### Passage to read
Begin

Old Chart Recorder Becomes Single-Pixel Scanner

With so many ways to capture images from paper, do we really need another one? Especially one that takes 15 minutes to capture a 128×128 pixel image? Probably not, but building a single-pixel RGB scanner is pretty instructive, and good clean fun to boot.

We have to admit that when [Kerry Wong] scored an ancient Hewlett-Packard X-Y chart recorder a while back, we wondered if it would lead to anything useful. One may quibble with the claim that the Lorenz attractor plotter he built with it is useful, and this single pixel scanner is equally suspect, but we like the idea. Using an Arduino to drive the X- and X-axis of the recorder through a raster pattern over the bed and replacing the pen with an RGB sensor board, [Kerry] was able to collect the color data for each pixel and reconstruct the image. It wouldn’t be too hard to replicate this if you don’t have an analog X-Y recorder, which just goes to show that not everything needs to be steppers and digital to get something useful done. Or at least semi-useful.

As for the RGB sensor used, they’ve made appearances here many times before, mostly in M&M sorters but with the occasional synesthesia simulator.

End

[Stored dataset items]
Begin

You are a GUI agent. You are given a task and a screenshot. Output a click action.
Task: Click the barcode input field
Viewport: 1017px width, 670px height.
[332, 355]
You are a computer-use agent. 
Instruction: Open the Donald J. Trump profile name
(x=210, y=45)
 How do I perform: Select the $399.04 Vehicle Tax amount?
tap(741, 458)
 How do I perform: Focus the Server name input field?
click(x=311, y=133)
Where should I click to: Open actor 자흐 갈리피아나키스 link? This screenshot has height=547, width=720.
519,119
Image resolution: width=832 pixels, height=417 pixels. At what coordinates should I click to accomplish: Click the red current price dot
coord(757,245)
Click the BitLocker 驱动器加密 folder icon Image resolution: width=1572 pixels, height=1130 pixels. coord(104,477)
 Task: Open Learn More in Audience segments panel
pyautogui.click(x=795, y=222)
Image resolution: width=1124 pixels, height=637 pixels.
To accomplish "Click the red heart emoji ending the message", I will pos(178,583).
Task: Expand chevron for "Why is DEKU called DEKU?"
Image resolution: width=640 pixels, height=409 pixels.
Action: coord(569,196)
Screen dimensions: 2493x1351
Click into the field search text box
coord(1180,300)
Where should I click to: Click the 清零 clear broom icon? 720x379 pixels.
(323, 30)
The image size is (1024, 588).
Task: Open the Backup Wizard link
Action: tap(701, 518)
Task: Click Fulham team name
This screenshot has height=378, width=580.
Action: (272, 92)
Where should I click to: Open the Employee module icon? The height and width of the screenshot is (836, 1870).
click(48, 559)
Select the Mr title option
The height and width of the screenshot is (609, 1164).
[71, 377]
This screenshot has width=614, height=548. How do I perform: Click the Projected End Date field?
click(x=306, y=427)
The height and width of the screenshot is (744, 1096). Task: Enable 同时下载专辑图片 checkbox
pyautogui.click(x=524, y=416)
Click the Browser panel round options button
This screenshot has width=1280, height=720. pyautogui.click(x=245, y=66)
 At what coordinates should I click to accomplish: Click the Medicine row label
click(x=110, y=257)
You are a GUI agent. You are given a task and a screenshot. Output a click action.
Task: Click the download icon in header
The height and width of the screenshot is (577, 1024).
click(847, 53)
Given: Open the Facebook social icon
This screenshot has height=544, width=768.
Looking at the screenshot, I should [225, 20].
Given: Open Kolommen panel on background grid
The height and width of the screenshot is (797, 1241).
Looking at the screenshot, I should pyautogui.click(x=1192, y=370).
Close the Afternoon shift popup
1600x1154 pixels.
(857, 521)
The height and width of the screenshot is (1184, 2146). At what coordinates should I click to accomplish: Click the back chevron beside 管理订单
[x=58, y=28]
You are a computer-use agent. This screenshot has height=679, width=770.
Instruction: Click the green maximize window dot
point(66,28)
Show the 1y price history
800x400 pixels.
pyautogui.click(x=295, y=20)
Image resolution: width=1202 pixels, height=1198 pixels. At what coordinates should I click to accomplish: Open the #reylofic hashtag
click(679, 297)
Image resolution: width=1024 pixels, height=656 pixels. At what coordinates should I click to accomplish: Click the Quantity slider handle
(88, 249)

End

### Aim of the task
Answer these from the chart-recorder scanner article:
1. How long does the scanner take to capture a 128×128 pixel image?
2. What part replaced the pen on the recorder?
3. In what kind of project have the RGB sensors mostly appeared before?
The listing is unrelated to this.

### Response to this task
1. 15 minutes.
2. An RGB sensor board.
3. M&M sorters.